[Opening EXTRACTED INFORMATION section]
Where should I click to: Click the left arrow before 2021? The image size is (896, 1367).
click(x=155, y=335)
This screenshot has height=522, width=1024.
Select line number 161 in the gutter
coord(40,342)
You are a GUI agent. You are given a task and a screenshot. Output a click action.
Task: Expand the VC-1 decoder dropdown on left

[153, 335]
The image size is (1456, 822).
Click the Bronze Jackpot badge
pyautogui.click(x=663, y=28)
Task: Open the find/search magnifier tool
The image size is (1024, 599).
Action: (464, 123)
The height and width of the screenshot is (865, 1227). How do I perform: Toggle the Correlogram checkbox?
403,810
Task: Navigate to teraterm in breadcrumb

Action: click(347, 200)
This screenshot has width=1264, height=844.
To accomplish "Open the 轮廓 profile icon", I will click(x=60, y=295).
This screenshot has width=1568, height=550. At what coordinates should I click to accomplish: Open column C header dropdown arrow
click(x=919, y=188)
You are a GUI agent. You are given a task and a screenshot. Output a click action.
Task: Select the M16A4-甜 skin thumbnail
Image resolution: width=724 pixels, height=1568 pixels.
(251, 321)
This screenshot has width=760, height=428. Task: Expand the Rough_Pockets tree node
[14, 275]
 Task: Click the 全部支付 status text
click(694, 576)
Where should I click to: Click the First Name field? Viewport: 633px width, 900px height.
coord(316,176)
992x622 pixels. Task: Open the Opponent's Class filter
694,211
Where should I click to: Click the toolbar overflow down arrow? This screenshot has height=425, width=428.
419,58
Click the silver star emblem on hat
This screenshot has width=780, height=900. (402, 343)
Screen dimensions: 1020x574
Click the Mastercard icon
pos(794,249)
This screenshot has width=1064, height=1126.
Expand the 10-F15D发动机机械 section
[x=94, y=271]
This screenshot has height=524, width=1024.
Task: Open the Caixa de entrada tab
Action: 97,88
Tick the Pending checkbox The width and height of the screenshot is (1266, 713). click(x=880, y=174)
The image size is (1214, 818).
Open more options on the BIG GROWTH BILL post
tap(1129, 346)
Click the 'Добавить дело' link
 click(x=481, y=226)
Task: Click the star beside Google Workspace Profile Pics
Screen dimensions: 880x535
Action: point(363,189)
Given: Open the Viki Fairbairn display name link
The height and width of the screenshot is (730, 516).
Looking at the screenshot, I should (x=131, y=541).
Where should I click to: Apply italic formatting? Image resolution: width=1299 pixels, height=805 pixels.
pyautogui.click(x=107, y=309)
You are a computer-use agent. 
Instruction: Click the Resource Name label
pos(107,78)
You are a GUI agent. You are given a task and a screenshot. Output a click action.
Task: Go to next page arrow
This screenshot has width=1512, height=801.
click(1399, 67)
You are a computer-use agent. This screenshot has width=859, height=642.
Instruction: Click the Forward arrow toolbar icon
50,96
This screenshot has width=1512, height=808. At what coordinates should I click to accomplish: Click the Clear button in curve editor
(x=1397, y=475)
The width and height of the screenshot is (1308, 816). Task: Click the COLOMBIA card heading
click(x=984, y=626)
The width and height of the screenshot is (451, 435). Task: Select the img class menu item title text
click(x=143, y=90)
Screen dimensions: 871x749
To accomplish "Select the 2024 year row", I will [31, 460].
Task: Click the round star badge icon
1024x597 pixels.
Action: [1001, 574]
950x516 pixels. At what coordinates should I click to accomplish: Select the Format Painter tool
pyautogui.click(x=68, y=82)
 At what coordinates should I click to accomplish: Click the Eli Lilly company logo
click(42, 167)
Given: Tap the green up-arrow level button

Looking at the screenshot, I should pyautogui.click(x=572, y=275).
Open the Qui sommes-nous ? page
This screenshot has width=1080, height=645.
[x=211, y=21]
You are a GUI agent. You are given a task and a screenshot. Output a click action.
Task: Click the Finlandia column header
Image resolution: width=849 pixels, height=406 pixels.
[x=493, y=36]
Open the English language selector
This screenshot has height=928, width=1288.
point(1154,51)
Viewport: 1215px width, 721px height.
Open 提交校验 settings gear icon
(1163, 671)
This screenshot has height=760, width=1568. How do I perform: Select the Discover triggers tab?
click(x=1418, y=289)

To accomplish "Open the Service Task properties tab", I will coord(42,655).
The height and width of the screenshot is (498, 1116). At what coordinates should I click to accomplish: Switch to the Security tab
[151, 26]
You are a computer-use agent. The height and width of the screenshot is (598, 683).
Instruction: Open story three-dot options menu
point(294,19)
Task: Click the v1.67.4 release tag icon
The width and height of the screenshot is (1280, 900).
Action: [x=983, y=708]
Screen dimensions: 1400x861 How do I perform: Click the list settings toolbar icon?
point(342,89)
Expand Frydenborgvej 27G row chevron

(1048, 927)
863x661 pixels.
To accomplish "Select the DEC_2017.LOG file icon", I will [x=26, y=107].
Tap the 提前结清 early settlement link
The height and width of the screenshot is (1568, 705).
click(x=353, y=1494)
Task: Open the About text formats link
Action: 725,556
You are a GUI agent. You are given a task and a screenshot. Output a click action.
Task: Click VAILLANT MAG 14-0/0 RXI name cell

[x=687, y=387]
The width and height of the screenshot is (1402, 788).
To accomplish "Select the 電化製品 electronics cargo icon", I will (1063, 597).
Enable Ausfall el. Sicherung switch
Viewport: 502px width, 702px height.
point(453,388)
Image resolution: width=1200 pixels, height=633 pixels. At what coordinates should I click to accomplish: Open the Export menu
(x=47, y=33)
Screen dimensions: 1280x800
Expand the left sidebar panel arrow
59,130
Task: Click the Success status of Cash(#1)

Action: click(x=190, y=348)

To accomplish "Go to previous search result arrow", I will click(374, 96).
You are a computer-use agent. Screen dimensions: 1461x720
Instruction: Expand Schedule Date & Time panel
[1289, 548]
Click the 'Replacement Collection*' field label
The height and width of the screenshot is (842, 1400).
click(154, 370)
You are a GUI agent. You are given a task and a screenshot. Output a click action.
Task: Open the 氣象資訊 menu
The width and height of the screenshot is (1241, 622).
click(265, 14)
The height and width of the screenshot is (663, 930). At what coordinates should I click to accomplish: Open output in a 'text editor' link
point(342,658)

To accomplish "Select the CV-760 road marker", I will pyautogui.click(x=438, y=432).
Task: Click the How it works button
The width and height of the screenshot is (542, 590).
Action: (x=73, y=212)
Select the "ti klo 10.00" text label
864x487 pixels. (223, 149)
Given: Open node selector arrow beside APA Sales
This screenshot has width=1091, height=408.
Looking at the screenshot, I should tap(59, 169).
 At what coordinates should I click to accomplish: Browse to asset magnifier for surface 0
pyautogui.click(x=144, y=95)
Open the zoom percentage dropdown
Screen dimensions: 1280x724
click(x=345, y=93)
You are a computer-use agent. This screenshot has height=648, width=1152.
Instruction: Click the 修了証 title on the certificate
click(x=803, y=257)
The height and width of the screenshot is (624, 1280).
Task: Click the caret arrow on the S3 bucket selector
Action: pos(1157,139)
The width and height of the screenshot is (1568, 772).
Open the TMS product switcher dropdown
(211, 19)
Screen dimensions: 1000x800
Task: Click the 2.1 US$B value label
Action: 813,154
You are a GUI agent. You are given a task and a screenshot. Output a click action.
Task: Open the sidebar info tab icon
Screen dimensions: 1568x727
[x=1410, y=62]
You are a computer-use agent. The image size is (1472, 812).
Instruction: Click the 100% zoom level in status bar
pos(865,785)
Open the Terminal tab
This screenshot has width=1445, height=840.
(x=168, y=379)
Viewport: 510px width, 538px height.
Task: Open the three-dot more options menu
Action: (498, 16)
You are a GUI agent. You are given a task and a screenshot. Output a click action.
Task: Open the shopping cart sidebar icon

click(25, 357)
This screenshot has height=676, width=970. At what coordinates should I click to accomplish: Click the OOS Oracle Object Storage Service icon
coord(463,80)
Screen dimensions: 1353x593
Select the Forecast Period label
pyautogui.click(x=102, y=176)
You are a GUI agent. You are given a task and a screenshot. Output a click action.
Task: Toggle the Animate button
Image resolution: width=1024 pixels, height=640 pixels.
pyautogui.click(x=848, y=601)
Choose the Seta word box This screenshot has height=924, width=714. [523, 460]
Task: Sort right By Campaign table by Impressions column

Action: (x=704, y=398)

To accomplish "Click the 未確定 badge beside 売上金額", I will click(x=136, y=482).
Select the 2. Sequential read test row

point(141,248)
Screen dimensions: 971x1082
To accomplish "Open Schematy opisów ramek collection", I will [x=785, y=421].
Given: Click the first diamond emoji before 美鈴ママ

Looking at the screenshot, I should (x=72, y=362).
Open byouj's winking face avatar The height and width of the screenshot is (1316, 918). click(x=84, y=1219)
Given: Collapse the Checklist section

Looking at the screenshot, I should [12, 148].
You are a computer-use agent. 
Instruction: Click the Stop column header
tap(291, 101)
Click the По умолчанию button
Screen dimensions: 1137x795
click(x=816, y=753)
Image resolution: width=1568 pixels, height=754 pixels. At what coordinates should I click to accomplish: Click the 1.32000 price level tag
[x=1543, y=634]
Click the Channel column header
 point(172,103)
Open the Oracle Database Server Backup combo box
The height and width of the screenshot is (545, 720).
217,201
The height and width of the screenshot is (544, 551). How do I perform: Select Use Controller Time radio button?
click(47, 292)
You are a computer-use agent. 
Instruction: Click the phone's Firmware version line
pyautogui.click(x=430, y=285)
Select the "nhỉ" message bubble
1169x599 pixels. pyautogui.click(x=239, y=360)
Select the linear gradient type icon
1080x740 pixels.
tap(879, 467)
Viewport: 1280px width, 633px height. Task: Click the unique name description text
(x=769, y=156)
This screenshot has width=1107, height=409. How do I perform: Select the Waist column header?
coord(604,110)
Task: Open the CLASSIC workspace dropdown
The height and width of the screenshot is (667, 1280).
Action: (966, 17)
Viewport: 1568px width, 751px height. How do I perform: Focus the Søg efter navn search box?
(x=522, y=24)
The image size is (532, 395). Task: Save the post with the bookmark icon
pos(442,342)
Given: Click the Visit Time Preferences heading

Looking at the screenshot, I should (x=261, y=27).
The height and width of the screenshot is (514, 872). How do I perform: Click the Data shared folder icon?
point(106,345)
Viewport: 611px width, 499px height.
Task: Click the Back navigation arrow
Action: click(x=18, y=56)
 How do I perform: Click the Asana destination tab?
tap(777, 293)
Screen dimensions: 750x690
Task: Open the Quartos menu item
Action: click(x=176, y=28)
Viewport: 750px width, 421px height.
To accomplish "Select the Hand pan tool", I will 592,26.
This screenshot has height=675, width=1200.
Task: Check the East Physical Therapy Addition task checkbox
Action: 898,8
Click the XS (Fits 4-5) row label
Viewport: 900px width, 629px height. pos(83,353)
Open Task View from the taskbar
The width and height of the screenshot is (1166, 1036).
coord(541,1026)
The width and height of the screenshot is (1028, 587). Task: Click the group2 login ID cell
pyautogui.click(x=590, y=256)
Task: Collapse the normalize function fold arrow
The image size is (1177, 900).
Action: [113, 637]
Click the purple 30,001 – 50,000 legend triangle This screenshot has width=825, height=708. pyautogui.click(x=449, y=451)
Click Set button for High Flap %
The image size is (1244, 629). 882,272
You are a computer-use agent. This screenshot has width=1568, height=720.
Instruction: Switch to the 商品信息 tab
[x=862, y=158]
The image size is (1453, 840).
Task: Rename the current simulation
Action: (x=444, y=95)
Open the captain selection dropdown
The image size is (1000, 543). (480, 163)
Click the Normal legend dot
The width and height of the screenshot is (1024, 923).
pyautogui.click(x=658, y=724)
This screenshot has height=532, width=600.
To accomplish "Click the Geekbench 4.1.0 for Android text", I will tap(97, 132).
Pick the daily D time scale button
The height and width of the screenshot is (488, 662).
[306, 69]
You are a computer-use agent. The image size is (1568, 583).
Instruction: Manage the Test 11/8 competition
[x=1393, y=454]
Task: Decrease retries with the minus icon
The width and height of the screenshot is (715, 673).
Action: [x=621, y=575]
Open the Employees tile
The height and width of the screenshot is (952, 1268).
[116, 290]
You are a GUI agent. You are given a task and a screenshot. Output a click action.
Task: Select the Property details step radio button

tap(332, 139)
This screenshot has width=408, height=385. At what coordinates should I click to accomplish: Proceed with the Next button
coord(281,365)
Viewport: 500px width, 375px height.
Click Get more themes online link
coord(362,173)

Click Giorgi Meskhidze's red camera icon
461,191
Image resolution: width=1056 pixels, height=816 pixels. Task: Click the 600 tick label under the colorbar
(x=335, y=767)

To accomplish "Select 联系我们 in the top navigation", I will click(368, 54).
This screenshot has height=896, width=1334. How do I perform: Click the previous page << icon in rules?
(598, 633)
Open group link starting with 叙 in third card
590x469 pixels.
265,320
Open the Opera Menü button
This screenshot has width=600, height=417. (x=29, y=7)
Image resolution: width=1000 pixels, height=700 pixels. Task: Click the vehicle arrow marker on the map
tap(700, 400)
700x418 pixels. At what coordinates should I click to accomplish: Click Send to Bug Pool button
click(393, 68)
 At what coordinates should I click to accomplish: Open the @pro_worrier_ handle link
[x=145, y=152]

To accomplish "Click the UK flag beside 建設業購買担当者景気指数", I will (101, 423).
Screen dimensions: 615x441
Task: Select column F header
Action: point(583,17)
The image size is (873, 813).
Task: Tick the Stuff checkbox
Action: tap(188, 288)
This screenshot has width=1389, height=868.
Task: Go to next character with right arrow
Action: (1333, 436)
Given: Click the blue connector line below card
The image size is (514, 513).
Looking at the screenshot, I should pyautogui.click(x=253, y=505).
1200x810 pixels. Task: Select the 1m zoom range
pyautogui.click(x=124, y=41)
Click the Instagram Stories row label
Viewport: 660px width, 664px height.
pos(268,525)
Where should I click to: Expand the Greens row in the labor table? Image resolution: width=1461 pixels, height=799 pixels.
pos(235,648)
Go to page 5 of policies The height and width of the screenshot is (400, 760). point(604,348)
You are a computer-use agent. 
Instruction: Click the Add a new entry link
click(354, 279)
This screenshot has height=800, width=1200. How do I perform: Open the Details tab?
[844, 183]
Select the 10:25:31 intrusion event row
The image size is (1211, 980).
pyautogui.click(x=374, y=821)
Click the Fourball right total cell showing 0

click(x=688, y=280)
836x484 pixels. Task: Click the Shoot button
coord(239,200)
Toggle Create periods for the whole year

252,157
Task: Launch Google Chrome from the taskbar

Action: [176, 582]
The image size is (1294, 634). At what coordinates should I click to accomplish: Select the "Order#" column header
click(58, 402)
[Closing EXTRACTED INFORMATION section]
◆ TASK TO CARRY OUT
Report how many lines of the records above contain the word "computer", giving only the number.

◆ SOLUTION TO THE PROBLEM
11